Strange issue: Converting RealESRGAN to CoreML model, ML Program format performs significantly slower than Neural Network format

Open itcook opened this issue 8 months ago • 1 comments

Hi everyone,

I'm currently learning about machine learning in the Apple ecosystem. I tried converting the RealESRGAN super-resolution model to a CoreML model and found that the ML Program format performs much slower than the Neural Network format, especially with load times being over 10 times longer.

In theory, the newer ML Program format should perform better, but that's not the case here. I'm not sure where the issue lies.

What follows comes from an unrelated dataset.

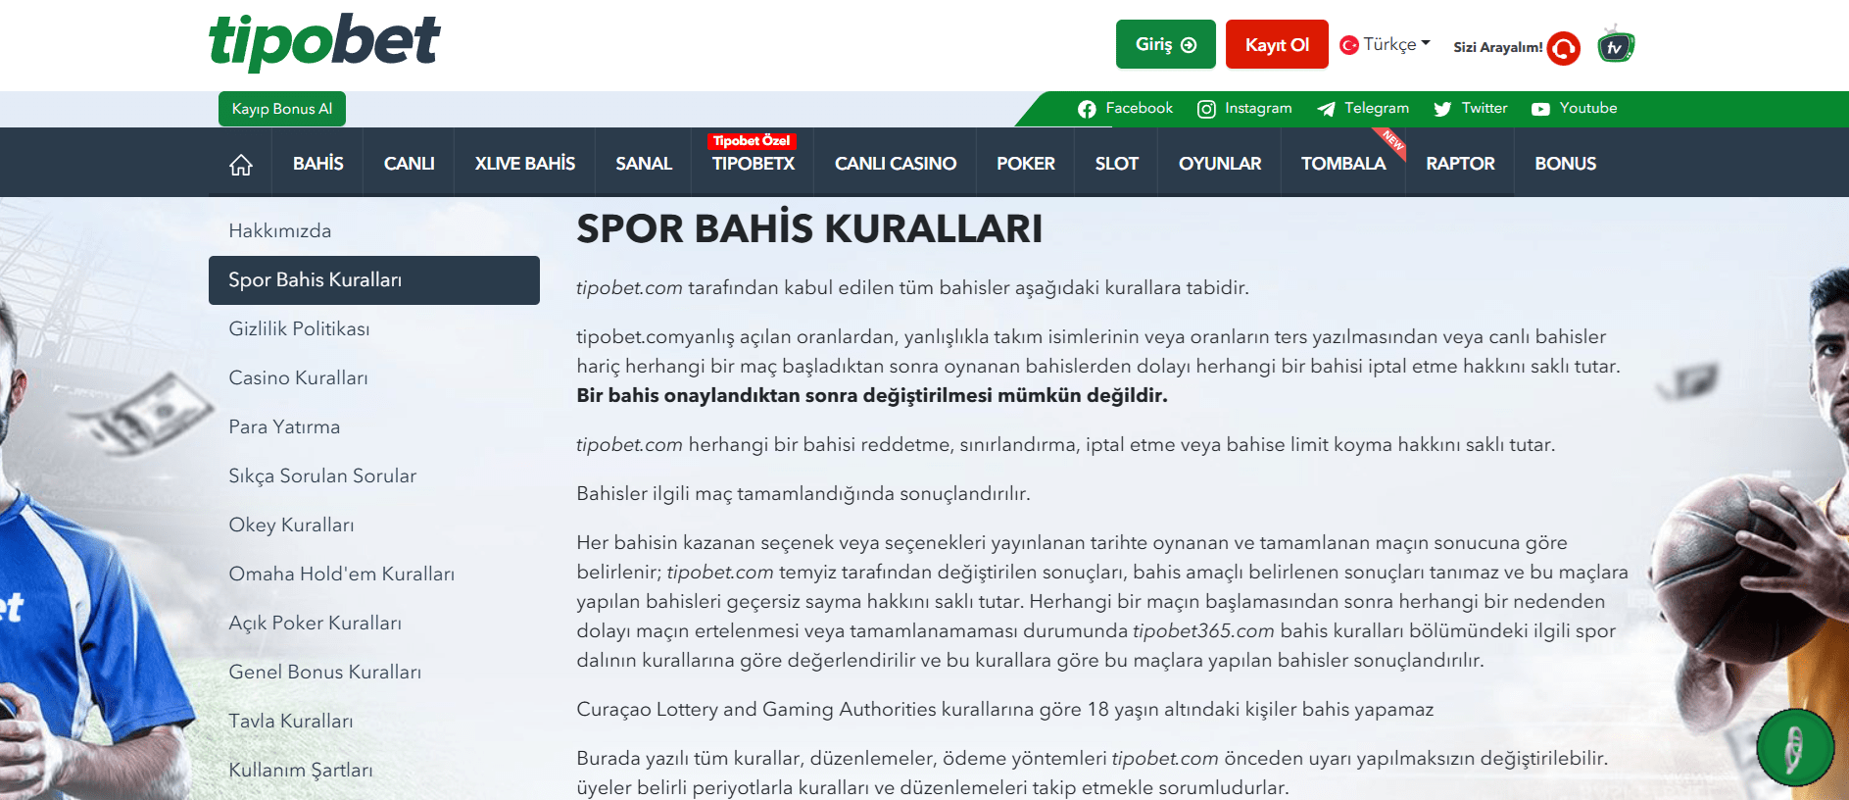Open the CANLI CASINO menu item
This screenshot has width=1849, height=800.
tap(895, 164)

Here's the script I used for the conversion—I'd really appreciate any help if someone can provide insights.

Additionally, after setting the input tensor's width and height to fixed dimensions, the model's tracing time became extremely long, whereas previously, using RangDim to set flexible shapes didn't exhibit this issue (the sample inputs were almost identical). This also puzzles me...

Furthermore, does a model with fixed-shape inputs generally perform better than one with flexible shapes? My understanding is that, in terms of performance: fixed-shape input > enumerated fixed-shapes input > flexible-shape input. Is this correct?

Jun 17 '25 00:06 itcook

Hi @itcook --

The newer ML program format should generally perform better than the older Neural Network format. Something that may be contributing to the high load times is the runtime for ML program models does a lot of work on first load that is then cached for future runs. It's hard to tell from the screenshots if that's what's happening here, but the model traces in the Instruments profile might have more details ("Open in Instruments" on the top right of the performance view).

Additionally, after setting the input tensor's width and height to fixed dimensions, the model's tracing time became extremely long, whereas previously, using RangDim to set flexible shapes didn't exhibit this issue (the sample inputs were almost identical). This also puzzles me...

Are you seeing this additional latency in torch.jit.trace or in ct.convert? In general, a statically shaped model can be further optimized compared to a dynamically shaped model so there might be additional time being spent running those optimizations.

Furthermore, does a model with fixed-shape inputs generally perform better than one with flexible shapes? My understanding is that, in terms of performance: fixed-shape input > enumerated fixed-shapes input > flexible-shape input. Is this correct?

Yep, this is correct!

Jun 17 '25 22:06 nikalra